In the digital era where the majority of information is made up of text-based data, text mining plays an important role for extracting useful information, providing patterns and insight from otherwise unstructured data. At this webinar you were able to join Julian Bunzel, data scientist at KNIME, to learn how to train your own customized named entity recognition model, and how to apply it to extract entities from text, and create entity relation networks.
The workflows used in Julian’s demonstration can be accessed here on the KNIME Hub.
If you’d like to read up what kinds of questions were asked at this webinar, find them listed below. Click on the arrow next to the question - to see the answer.
Could you please tell us the ways for exporting the trained model for using later?
There is a node called the Model Writer that exports the trained model to a file which you can use later. Simply connect the output of the Learner node to the Model Writer node.
How would you proceed if the information is not contained in one location (like PubMed) but distributed in many individual websites and blog posts?
Here’s an example workflow for retrieving data from Wikipedia, in this case images though: https://kni.me/w/jsdGDh4XCHndFuQg
Do you have examples for grabbing data from pdf and docx files?
Here is one example workflow with a Tika Parser: https://kni.me/w/IvbjJjYIIRMwBvnx
How would you start/proceed in KNIME if you DON'T have a good dictionary at the start for the named entities (which is a common case)?
We have examples workflows of text processing using also other than the dictionary based approach.

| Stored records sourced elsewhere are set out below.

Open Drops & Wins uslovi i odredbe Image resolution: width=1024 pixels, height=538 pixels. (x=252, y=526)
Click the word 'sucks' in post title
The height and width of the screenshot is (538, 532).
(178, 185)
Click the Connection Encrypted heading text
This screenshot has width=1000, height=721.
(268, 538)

Check this repository on the KNIME Hub for machine learning based approach and others. And here’s an example workflow for text classification with a neural network.
Can you set properties on edges for example weights to improve visualizations?
Were the regular expressions used in the demo in this webinar automatically generated based on the dictionary?
- Yes, the StanfordNLP NE Learner automatically generates the regular expressions to annotate the given documents to train the model.
- Regex-based/Wildcard-based tagging can be done using the Wildcard Tagger node.
How would you proceed to detect “white spaces” where no content or products exist? In other words if there is a discrepancy between publications and products.
It’s not entirely clear what is meant by this question, however:
- White spaces are detected by tokenizers which are used in different document conversion nodes (String to Document, Tika Parser etc. pp.).
- If, however, you mean white spaces in the sense of lack of information concerning the products:
- Cleaning up data is important to guarantee a good quality of the model. So products/drugs with low number of related publications should not be considered to be part of the training data because we might not get enough sample sentences. This can be seen in the preprocessing component in the second of the four workflows. I took the query term used to get the articles and tagged the related articles by using the Wildcard Tagger. Afterwards created a Bag-Of-Words and checked if the query term was in there.
If the website adds a new medication name, is this process automatically updated?
The first part of the workflow can be run again to get the latest medication names. To automatically update the medication name, we would need to schedule the execution which compares the content of the site to the revision we currently have and update it, if it changed. Scheduled execution is only possible with the KNIME Server.